J’aurais bien envie, madame, de vous payer votre quartier, puisque vous dites que je ne vous écris qu’une fois en trois mois ; mais, pour payer ses dettes, il faut être en argent comptant. Tout me manque, santé, loisir, esprit, imagination. Je suis accablé à l’âge de quatre-vingts ans d’affaires qui dessèchent l’âme, et de maux qui mettent le corps à la torture. Jugez, s’il vous plaît, si je ne suis pas en droit de vous demander du répit. Je voudrais être votre invalide, je suis mort. M. de Lisle, qui est tout à fait en vie, doit vous tenir lieu de tout. Je n’ai jamais vu un homme plus nécessaire à la société que lui. Les dragons de mon temps n’avaient pas l’esprit de cette tournure-là. Il ne veut pas croire que l’Epître à Ninon soit du jeune comte de Schowalow, et faite dans les glaces de la Newa. Quoique aimable que soit M. de Lisle, il se trompe. Rien n’est plus extraordinaire que cet assemblage de toutes les grâces françaises dans le pays qui n’était que celui des ours il y a cinquante ans ; mais rien n’est plus vrai. Vous avez dû voir, par vos conversations avec M. de Schowalow, l’oncle de l’auteur de l’épître, que la patrie d’Atilla n’était pas le pays des sots.

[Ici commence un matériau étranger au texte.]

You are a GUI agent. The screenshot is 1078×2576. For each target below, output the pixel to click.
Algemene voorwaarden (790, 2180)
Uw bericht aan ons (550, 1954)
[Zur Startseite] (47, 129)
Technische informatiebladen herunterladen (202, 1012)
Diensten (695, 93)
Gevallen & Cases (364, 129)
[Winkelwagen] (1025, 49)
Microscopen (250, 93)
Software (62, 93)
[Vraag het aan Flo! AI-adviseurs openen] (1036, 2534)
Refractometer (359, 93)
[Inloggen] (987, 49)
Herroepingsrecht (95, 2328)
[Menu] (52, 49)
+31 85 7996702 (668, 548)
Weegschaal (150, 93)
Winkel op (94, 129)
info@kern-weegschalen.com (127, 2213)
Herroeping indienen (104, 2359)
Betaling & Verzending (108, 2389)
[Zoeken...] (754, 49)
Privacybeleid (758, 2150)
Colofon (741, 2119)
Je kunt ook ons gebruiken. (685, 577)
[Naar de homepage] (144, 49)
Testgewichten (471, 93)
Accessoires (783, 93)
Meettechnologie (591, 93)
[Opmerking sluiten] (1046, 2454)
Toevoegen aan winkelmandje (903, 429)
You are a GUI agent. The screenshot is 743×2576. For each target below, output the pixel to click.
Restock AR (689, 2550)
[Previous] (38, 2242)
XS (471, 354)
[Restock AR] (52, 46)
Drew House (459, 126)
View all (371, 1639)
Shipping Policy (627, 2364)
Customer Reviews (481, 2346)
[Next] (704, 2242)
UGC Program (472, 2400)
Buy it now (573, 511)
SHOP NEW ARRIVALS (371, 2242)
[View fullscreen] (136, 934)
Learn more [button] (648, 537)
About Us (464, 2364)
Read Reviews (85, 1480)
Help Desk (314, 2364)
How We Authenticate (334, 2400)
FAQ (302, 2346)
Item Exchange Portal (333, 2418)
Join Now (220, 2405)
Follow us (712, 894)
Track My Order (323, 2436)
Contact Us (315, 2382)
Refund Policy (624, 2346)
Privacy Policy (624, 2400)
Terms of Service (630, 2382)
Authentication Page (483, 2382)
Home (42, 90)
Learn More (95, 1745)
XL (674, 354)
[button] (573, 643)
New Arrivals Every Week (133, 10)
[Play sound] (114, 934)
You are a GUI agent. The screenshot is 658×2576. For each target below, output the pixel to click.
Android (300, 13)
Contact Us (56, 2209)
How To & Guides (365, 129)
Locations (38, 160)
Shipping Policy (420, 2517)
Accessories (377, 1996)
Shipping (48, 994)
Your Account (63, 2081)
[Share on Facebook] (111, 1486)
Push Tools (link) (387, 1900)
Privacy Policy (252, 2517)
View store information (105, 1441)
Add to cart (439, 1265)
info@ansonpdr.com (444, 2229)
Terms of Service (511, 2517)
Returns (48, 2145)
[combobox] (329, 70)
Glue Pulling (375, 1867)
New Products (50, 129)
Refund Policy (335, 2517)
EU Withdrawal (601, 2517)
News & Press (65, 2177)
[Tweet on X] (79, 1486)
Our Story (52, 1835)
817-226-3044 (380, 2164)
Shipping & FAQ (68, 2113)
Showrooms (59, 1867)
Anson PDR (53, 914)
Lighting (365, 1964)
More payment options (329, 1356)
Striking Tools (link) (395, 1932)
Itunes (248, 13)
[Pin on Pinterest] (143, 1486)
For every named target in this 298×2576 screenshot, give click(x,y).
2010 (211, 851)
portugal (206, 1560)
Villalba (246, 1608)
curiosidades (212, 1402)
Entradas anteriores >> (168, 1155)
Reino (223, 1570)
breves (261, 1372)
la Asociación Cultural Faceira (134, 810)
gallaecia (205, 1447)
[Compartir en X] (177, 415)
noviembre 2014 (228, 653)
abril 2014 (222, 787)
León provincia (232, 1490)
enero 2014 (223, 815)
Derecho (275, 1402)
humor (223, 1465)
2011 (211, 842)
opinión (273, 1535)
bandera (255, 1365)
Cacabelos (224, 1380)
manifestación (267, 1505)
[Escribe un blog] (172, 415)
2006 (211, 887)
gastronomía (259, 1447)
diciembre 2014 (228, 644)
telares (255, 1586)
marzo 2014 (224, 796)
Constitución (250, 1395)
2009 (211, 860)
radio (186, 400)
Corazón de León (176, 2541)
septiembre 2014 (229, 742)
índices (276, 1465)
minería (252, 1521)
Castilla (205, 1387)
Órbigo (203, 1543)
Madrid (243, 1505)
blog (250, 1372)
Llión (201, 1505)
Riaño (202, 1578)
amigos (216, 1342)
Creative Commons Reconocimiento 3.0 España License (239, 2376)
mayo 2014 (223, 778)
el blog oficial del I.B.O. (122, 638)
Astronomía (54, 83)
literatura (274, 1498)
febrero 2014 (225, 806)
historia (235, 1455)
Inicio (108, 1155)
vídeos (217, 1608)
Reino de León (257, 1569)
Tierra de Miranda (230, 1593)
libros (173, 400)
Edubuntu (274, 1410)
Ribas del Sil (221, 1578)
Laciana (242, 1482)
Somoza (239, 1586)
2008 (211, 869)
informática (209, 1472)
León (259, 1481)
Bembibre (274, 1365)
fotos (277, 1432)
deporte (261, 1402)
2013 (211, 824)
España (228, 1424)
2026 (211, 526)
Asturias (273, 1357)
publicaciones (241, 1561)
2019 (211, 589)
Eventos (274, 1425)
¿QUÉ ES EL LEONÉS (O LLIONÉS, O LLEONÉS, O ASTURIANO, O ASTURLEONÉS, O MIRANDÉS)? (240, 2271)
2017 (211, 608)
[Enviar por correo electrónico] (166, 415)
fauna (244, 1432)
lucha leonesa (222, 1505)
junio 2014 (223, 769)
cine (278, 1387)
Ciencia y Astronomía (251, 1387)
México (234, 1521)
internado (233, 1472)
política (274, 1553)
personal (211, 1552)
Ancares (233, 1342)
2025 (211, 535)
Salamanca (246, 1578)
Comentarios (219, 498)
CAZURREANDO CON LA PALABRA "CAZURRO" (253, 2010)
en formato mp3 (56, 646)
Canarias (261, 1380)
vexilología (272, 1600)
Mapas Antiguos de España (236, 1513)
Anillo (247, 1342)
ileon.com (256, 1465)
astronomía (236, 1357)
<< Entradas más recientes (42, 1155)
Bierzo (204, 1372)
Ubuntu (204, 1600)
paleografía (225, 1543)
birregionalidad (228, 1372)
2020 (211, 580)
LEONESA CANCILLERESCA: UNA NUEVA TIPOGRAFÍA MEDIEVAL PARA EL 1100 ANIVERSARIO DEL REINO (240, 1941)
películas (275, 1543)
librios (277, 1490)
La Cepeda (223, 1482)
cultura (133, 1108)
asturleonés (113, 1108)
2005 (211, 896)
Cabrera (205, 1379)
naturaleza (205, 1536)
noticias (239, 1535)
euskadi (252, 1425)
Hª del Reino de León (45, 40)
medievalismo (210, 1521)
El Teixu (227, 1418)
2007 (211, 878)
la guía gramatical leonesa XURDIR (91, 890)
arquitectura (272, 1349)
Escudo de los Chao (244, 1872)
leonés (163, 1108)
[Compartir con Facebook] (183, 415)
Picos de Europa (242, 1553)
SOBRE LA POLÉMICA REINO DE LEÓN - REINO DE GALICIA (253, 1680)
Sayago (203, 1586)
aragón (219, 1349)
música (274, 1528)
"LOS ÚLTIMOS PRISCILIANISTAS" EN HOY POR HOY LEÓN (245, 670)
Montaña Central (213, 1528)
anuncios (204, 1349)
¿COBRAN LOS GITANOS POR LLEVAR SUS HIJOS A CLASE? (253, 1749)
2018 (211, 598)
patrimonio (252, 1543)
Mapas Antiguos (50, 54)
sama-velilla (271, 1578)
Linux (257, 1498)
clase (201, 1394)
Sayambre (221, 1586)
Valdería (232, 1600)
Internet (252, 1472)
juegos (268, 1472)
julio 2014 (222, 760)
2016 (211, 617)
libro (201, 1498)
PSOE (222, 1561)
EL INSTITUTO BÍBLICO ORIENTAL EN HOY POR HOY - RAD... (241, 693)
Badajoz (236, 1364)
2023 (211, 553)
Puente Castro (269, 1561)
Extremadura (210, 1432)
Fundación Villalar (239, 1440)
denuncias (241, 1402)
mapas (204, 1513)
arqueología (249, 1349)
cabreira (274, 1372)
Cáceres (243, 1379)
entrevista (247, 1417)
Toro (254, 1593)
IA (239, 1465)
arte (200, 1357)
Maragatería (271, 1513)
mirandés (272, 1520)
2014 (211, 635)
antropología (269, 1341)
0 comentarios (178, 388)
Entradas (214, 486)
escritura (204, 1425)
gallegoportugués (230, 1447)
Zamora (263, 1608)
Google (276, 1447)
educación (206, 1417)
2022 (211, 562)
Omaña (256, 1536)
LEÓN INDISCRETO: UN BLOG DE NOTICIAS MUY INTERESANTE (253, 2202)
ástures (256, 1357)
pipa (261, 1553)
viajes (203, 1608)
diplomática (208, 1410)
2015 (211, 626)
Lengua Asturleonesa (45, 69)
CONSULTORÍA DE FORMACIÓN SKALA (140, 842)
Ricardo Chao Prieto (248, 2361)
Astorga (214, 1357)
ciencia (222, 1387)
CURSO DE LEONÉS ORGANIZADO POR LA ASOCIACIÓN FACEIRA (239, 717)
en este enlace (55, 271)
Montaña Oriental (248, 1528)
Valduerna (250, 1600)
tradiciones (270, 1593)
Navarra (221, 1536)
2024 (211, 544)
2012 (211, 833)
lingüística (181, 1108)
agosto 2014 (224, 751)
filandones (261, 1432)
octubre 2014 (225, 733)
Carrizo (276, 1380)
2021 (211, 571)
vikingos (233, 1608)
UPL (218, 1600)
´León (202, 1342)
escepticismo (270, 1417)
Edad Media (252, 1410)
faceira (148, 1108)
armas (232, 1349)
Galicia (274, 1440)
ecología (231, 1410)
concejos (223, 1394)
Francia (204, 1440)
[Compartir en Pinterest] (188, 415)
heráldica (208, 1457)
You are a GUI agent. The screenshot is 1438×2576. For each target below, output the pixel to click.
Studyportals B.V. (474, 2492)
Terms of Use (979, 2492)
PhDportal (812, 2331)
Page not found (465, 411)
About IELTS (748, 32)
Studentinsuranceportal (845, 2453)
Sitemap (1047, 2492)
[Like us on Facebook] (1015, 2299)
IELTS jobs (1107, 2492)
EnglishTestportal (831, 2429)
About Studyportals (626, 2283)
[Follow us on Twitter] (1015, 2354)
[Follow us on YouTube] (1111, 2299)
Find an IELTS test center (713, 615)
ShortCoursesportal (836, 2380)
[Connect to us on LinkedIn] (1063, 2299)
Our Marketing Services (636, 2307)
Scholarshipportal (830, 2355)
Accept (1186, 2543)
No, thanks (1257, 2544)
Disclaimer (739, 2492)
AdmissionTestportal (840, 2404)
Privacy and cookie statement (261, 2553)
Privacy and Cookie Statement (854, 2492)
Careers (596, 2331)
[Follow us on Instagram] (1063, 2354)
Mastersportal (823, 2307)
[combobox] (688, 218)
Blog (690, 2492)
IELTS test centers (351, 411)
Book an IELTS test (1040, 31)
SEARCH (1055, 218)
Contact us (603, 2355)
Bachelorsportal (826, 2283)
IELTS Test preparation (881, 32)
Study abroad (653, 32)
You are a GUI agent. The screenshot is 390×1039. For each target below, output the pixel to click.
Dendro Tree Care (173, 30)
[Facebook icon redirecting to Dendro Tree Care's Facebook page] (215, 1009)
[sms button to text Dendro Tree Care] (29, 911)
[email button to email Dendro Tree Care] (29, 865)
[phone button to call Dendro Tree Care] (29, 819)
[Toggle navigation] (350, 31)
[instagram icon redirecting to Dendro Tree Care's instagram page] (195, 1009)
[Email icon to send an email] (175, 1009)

On parle français à la cour de l’impératrice plus purement qu’à Versailles, parce que nos belles dames ne se piquent pas de savoir la grammaire. Diderot est tout étonné de ce qu’il a vu et entendu.
C’est sans doute le style de nos arrêts du conseil et de nos édits de finance qui a porté le bon goût devers la mer Glaciale, et qui fait qu’on joue Zaïre en Russie et à Stockholm.
Vous souviendrait-il, madame, que vous m’écrivîtes une fois que Catherine n’était qu’une héroïne de gazettes ? Ce n’est pas de nos gazettes de Paris qu’elle est l’héroïne : elles ne lui sont pas favorables. J’espère que celles de Pékin lui rendront plus de justice. Il y a un homme dans mon voisinage qui sait fort bien le chinois, et qui a envoyé des vers chinois à l’empereur Kien-Long, lequel empereur passe pour le meilleur poète de l’Asie.
Pour Catherine, elle ne fait point de vers, mais elle s’y connaît fort bien ; et d’ailleurs elle fait de très bonnes plaisanteries sur le Cosaque (1) qui s’est mis en tête de la détrôner.
Vous ne vous souciez guère de tout cela, et vous faites bien. Vivez, madame. Je suis à vos pieds.
1 – Pugatschew. (G.A.)
à M. le chevalier de Lisle.
27 Mars 1774.
Grand merci, monsieur, de vos nouvelles, mais cent fois plus de la manière dont vous les contez. Vous êtes comme La Fontaine ; il n’inventait pas ses contes, mais il avait un style à lui. Vous devez avoir reçu l’Histoire de l’Inde, qui n’est pas un conte ; vous devez avoir lu le Catéchisme (1) des premiers brames, et vous ne m’en avez rien dit. Je vous l’adresserai pourtant sous l’enveloppe de votre général des dragons.
Mes respects à M. Goëzmann. Ne vous avais-je pas bien dit qu’il n’y avait qu’un coupable dans cette belle affaire, comme il n’y avait qu’un homme amusant ? Vous vous imaginiez donc que hors de cour signifiait justifié, déclaré innocent ? et, parce que vous écrivez mieux que nos académiciens, vous pensiez savoir la langue du barreau ? Je vous crois actuellement détrompé. Vous savez sans doute que hors de cour veut dire hors d’ici, vilain ! Vous êtes violemment soupçonné d’avoir reçu de l’argent des deux parties. Il n’y a pas assez de preuves pour vous convaincre, mais vous restez entaché, comme disait l’autre (2), et vous ne pouvez plus posséder aucune charge de judicature.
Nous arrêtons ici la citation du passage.